[Rows for finding displayed items]

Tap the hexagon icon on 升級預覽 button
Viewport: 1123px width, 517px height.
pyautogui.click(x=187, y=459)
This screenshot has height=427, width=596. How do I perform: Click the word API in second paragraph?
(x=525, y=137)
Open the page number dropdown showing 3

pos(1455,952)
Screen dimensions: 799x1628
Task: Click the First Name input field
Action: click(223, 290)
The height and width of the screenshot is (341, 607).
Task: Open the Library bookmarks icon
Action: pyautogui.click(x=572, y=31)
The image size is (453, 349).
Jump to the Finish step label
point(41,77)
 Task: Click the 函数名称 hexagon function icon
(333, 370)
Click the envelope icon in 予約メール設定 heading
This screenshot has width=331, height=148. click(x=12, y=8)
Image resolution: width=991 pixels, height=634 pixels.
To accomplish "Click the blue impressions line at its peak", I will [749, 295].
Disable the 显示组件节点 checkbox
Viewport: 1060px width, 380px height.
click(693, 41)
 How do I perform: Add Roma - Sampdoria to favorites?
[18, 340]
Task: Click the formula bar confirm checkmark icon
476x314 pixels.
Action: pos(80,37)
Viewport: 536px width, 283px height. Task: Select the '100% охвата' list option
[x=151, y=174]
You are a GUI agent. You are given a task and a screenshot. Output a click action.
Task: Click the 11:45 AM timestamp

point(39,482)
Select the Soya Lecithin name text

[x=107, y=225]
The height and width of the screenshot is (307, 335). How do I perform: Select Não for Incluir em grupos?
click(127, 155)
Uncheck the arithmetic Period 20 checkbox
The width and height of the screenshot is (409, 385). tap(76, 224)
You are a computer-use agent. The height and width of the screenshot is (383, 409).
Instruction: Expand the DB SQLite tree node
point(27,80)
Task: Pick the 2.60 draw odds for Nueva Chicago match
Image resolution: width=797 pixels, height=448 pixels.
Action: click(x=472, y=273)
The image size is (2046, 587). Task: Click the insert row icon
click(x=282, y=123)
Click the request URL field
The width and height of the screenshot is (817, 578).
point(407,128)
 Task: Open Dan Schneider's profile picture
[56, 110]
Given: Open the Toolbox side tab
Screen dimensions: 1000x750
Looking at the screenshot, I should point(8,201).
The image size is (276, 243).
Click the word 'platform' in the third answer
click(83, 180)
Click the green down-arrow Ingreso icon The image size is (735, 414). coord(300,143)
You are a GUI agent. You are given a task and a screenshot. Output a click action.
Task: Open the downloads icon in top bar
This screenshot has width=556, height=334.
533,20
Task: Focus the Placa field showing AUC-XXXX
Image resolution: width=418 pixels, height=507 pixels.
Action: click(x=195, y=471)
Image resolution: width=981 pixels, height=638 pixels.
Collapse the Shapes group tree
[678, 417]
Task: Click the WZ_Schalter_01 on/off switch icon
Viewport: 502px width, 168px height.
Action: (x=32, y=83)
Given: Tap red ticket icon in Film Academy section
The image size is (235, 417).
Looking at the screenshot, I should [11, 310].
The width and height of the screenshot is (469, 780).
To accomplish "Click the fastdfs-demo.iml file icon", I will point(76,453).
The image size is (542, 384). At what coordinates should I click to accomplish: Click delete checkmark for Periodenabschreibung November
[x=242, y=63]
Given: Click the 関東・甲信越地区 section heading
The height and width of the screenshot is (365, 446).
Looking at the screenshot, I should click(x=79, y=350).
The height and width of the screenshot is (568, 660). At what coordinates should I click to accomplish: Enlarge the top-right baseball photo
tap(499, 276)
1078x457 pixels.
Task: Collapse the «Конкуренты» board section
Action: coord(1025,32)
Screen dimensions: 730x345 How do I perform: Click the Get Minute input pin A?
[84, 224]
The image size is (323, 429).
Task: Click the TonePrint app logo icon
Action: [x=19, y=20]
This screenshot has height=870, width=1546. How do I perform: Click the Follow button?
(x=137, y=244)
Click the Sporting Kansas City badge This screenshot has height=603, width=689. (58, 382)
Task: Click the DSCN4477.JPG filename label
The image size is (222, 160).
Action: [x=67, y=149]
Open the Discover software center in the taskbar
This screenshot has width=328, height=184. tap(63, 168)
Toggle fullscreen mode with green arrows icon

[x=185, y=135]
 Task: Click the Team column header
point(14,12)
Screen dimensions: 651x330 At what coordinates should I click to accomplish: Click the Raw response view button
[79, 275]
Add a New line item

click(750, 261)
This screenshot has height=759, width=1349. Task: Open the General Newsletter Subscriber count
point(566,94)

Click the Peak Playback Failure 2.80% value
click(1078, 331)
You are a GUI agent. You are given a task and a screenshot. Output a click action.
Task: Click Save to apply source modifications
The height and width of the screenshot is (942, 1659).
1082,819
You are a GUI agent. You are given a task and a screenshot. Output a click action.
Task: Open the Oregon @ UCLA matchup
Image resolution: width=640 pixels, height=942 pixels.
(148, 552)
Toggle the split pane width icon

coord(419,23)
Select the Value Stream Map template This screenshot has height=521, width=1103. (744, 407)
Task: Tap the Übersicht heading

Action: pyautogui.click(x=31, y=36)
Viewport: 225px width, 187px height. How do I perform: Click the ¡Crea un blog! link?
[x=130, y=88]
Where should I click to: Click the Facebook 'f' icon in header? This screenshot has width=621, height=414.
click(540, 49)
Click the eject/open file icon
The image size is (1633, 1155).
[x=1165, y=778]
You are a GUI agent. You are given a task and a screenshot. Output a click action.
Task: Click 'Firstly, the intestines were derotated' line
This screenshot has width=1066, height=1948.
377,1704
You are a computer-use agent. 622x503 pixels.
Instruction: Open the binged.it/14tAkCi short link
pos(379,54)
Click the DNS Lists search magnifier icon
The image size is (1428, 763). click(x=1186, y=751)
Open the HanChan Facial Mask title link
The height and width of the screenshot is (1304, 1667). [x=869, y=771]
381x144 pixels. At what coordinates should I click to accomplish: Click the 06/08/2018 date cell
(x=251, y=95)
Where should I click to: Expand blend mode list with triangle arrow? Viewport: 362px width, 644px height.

**Stated goal**
Copy the rows from the beginning through the line that contains "pyautogui.click(x=187, y=459)", adding -104 to every coordinate in the answers.

**Exercise answer**
Tap the hexagon icon on 升級預覽 button
Viewport: 1123px width, 517px height.
pyautogui.click(x=83, y=355)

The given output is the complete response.